Written tasks:
1. In the Würth Sensor FeatherWing kit review, how would you translate this sentence into Spanish: "My board had flux residue on the bottom which was easily cleaned off."
2. Answer these questions about the Würth Sensor FeatherWing kit review:
(a) How many sensors does the Würth eiSos Sensor FeatherWing have?
(b) At what price does Newark sell the Sensor FeatherWing?
(c) What command interface does the Calypso Wi-Fi FeatherWing use?

Page excerpt:
###

Würth Sensor FeatherWing Kit Review

Table of contents

RoadTest: Wurth Sensor FeatherWing Kit

Author: fmilburn

Creation date:

Evaluation Type: Development Boards & Tools

Did you receive all parts the manufacturer stated would be included in the package?: True

What other parts do you consider comparable to this product?: I have reviewed kits with similar capabilities by Infineon, Rohm, and Omron.

What were the biggest problems encountered?: None of consequence

Detailed Review:

Thank you to element14 and Würth for selecting me for this RoadTest.  The RoadTest contains the following sections:

  • Unboxing
  • Würth eiSos Sensor Shield Description
  • Würth Calypso Wi-Fi Module Description
  • Adafruit M0 Feather Description
  • Sensor Testing
    • Temperature
    • Pressure
    • Humidity
    • Accelerometer
  • Weather Station Project
  • Summary

This isn’t going to be a full-out confirmation of the specifications in the datasheet.  Instead, I’ll be testing a limited number of conditions for reasonableness on each sensor and assessing how easy it is to use the supplied firmware.  These sensors have low power requirements which can be important in many applications but this was not tested.  It so happens that my furnace when out and I had it replaced shortly after the RoadTest kit arrived so I also set up a “weather station” to get some information on how the new HVAC system performs.


The items included in the RoadTest arrived in a padded envelope.  The Würth Sensor FeatherWing Sensor and Calypso Wi-Fi were in anti-static packaging with the pins protected by insertion into foam.  The Adafruit M0 Feather was enclosed in bubble wrap with the stacking headers loose in plastic and somewhat bent during shipping.


All parts called out in the RoadTest were enclosed and the included stacking headers were straightened and soldered onto the Adafruit Feather.

Würth eiSos Sensor FeatherWing Description

The Würth eiSos Sensor FeatherWing has four sensors:

  • WSEN-PADS - Absolute pressure sensor)
  • WSEN-ITDS - 3-axis acceleration sensor
  • WSEN-TIDS - Temperature sensor
  • WSEN-HIDS - Humidity sensor

The sensors are connected to a shared I2C bus as shown in the block diagram below.

Block Diagram

Image Credit: Würth Sensor FeatherWing User Manual


The Sensor FeatherWing can be connected directly to all Adafruit Feather Boards and sells for $55.74 by Newark.

Sensor Board

Image Credit: Würth Sensor FeatherWing User Manual

My board had flux residue on the bottom which was easily cleaned off.  The documentation is good and contains descriptions of how to use the board, schematics, layout, and links to the software on Github.  However, the software link in the User Manual is incorrect and results in a 404 message.  A search for “Wurth GitHub FeatherWing” gave links to the correct location.

Würth Calypso Wi-Fi Module FeatherWing Description

The Calypso Wi-Fi FeatherWing has 2.4 GHz Wi-Fi connectivity based on IEEE 802.11 b/g/n with a fully-featured TCP/IP (IPv4 and IPv6) stack. Support for MQTT(Secure) client, HTTP(S) client, SNTP client, HTTP(S) server, mDNS, DNS-SD, DHP server, and Ping is provided. It uses an AT-style command interface over UART.  Arduino (C/C++) style drivers and examples are provided but differ in usage from the libraries provided for Arduino and ESP microcontrollers.  The board sells for $66 USD by Newark.

###

Records:
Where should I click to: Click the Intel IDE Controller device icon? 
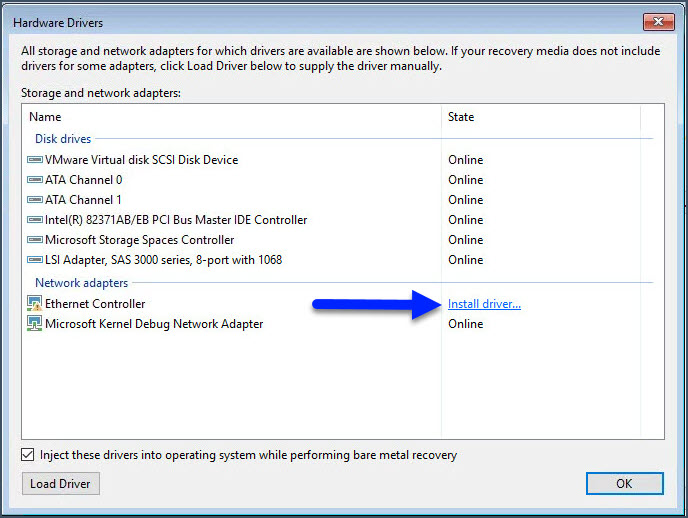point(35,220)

###

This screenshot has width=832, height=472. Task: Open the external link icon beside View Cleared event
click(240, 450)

###

Per-task answers:
1. Mi placa tenía residuos de fundente en la parte inferior, que se limpiaron fácilmente.

2.
(a) Four.
(b) $55.74.
(c) An AT-style command interface over UART.